La mise en examen et la détention provisoire
Le médecin de 51 ans a été placé en détention provisoire, suite à une alerte émise par l'Ordre national des médecins de la Marne. Selon les informations révélées par le procureur de la République, il pourrait avoir commis des actes à caractère sexuel sur au moins cinq patientes, dont un acte qualifié de viol. Les victimes témoignent de divers comportements inappropriés, allant de caresses non consenties à des allusions sexuelles inappropriées.
Des accusations de soumission chimique
L'une des patientes a rapporté une expérience traumatisante : lors d'une consultation tardive, elle aurait été sous l'influence d'un anxiolytique administré par le psychiatre, après quoi elle aurait perdu connaissance et subi une agression. D'autres patientes, quant à elles, évoquent des comportements ambiguës, tels que des baisers non sollicités et des questions trop personnelles sur leur vie intime.

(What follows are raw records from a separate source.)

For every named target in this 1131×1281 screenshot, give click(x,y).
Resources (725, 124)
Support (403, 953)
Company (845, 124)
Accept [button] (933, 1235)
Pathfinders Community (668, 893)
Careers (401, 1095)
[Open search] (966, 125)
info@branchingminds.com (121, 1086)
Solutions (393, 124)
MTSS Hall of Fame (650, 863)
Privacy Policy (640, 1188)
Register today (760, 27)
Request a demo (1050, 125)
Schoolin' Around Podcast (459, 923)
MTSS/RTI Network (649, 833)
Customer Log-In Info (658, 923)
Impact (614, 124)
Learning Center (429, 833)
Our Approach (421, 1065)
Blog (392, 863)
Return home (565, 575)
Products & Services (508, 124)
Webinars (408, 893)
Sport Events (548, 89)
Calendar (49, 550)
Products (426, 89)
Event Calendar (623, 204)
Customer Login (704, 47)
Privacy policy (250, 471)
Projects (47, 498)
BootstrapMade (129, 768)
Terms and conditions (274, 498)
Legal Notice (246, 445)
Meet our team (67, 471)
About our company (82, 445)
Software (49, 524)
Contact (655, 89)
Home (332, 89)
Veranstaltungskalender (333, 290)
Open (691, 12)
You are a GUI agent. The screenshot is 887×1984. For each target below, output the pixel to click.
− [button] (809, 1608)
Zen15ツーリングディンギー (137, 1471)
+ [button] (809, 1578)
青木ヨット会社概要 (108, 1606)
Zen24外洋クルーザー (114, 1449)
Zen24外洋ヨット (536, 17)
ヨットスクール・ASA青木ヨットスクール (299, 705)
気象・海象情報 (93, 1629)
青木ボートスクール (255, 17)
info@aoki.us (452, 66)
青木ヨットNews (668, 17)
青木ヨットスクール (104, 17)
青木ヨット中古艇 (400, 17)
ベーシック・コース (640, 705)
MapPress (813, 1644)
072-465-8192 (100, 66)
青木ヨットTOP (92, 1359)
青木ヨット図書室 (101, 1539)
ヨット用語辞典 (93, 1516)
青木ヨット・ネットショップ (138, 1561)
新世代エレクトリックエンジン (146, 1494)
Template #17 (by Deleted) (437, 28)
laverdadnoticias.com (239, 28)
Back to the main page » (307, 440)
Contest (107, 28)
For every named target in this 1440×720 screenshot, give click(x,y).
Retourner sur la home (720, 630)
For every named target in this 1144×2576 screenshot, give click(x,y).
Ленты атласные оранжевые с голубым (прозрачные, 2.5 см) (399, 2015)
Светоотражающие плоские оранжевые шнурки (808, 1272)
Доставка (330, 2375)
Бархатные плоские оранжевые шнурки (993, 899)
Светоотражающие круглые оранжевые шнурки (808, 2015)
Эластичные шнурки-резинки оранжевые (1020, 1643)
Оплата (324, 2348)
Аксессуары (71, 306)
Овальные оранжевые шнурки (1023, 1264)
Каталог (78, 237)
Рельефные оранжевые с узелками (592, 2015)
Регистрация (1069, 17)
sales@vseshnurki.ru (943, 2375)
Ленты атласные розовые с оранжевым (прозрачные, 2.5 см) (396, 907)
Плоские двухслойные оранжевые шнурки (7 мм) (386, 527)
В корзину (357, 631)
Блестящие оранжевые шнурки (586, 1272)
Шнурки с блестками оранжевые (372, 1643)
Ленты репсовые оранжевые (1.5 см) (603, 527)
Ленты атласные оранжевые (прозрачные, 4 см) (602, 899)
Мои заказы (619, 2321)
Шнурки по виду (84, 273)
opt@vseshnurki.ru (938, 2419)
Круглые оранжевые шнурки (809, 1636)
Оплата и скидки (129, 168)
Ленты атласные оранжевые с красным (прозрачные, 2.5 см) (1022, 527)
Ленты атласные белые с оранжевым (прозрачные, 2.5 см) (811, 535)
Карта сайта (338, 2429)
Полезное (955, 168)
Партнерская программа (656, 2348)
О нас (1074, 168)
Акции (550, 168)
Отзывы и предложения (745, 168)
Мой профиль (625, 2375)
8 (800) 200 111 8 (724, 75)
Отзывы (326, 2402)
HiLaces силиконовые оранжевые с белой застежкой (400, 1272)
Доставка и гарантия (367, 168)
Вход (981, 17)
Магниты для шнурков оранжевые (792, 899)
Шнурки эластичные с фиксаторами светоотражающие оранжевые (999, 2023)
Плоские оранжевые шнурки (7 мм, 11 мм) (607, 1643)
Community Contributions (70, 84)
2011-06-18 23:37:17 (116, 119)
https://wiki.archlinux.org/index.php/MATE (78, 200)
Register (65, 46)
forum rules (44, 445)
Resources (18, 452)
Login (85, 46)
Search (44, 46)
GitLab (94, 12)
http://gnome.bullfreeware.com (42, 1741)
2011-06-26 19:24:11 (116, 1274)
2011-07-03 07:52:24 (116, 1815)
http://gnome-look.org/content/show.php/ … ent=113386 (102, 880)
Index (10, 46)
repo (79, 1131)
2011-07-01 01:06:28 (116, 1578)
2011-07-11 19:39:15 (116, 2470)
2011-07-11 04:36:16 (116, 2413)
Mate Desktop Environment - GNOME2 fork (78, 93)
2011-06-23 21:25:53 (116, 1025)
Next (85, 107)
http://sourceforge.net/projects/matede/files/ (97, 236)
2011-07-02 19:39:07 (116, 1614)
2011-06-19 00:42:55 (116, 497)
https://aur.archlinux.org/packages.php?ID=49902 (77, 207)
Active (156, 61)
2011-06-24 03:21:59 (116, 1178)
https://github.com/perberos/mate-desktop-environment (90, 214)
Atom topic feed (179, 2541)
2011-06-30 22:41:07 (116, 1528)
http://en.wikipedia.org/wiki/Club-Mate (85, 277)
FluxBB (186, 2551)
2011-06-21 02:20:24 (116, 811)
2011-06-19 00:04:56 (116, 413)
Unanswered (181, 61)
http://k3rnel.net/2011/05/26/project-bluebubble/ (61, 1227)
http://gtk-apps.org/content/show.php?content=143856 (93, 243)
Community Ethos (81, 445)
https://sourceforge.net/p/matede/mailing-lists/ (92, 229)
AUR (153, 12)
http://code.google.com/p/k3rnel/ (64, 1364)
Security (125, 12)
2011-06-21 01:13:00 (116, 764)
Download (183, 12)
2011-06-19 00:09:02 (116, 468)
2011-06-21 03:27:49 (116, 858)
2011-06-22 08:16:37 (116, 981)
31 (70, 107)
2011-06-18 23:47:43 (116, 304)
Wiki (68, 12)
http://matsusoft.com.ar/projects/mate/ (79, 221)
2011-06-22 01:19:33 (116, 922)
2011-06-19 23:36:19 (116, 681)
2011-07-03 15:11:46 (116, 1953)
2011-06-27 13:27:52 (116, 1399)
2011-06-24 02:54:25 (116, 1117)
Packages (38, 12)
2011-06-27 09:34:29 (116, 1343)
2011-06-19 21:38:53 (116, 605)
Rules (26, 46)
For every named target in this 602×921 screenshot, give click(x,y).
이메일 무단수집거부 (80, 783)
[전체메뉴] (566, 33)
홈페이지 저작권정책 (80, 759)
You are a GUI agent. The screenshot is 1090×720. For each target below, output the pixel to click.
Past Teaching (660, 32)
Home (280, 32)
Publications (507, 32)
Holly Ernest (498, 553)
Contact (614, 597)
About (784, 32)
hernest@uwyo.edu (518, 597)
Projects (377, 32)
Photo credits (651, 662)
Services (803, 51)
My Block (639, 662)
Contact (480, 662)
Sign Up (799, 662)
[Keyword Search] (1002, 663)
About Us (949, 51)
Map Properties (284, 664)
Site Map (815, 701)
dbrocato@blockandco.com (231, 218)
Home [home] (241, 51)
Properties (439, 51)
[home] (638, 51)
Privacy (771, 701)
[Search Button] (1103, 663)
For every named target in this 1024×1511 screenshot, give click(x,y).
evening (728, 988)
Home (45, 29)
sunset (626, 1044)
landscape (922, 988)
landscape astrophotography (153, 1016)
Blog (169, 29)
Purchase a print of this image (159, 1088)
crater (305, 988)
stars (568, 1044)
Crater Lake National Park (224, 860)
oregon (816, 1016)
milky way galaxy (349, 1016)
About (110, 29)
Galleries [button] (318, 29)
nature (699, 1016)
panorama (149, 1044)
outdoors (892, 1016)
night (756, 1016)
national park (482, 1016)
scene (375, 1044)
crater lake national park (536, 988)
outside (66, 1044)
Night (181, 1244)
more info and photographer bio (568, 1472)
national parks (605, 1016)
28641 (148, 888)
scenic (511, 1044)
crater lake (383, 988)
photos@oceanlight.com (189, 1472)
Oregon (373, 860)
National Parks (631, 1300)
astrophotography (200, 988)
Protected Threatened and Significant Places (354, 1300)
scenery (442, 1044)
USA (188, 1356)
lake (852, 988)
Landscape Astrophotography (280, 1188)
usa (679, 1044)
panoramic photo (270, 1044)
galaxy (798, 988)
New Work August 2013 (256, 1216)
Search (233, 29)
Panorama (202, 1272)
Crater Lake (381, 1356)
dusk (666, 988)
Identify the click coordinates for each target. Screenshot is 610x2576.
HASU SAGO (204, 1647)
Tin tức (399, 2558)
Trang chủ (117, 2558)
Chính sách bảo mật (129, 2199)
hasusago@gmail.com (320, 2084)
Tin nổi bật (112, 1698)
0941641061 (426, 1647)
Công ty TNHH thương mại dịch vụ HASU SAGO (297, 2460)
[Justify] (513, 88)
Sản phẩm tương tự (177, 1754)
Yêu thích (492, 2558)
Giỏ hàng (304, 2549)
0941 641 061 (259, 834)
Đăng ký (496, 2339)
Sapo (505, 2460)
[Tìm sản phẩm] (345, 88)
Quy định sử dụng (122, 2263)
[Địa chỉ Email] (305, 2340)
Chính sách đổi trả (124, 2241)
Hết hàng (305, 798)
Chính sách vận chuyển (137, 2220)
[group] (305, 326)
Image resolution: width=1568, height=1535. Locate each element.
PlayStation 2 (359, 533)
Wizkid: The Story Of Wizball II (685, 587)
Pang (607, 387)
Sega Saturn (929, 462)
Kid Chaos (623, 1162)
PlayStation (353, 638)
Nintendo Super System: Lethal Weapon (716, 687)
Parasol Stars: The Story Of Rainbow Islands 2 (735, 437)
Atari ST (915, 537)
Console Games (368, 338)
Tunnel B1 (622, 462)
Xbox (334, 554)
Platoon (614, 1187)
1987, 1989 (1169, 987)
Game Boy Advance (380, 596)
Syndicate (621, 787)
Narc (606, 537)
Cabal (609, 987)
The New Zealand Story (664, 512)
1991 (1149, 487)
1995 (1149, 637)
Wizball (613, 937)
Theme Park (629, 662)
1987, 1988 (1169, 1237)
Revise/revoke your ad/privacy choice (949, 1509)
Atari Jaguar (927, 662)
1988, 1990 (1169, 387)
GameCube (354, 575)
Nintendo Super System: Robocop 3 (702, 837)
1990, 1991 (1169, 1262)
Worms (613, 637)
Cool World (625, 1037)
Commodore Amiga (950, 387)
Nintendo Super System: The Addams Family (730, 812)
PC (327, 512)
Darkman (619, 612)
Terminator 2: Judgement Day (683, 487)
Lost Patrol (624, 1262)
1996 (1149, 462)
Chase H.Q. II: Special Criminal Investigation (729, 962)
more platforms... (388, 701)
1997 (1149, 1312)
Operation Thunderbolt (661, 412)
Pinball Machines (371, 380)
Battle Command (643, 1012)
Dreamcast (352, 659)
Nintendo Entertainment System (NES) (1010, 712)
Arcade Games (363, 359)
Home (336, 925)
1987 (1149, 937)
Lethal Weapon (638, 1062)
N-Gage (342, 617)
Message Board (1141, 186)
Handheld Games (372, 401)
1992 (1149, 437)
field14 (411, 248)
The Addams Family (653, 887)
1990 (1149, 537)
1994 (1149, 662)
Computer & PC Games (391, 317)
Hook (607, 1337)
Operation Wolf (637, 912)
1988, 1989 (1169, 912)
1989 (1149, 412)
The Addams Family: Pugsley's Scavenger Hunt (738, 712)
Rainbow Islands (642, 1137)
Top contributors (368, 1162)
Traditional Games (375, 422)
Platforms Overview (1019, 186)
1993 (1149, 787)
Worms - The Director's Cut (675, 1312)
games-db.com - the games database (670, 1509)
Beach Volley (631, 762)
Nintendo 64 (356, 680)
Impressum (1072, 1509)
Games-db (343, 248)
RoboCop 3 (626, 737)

Prescriptions controversées
Plus préoccupant encore, plusieurs femmes ont signalé des prescriptions de médicaments puissants, comme des hypnotiques et des antidépresseurs, souvent sans justification médicale. Une femme a même mentionné des offres douteuses de chirurgie esthétique dans une clinique présumée en Maroc. Dans cette situation, l'expert en psychiatrie Dr. Pierre Dupont déclare : "La confiance entre une patiente et un psychiatre est primordiale. Si elle est trahie, cela peut avoir des conséquences désastreuses."
Réaction du psychiatre
Interpellé le 30 mars, le psychiatre a nié les accusations auprès des enquêteurs, affirmant qu'il n'a jamais eu de comportement inapproprié avec ses patientes. Son cabinet a été perquisitionné, tandis que l'enquête s'oriente vers ses activités antérieures dans l'Aisne. Actuellement, il demande un délai pour préparer sa défense, alors qu'un débat contradictoire est prévu pour le mardi suivant.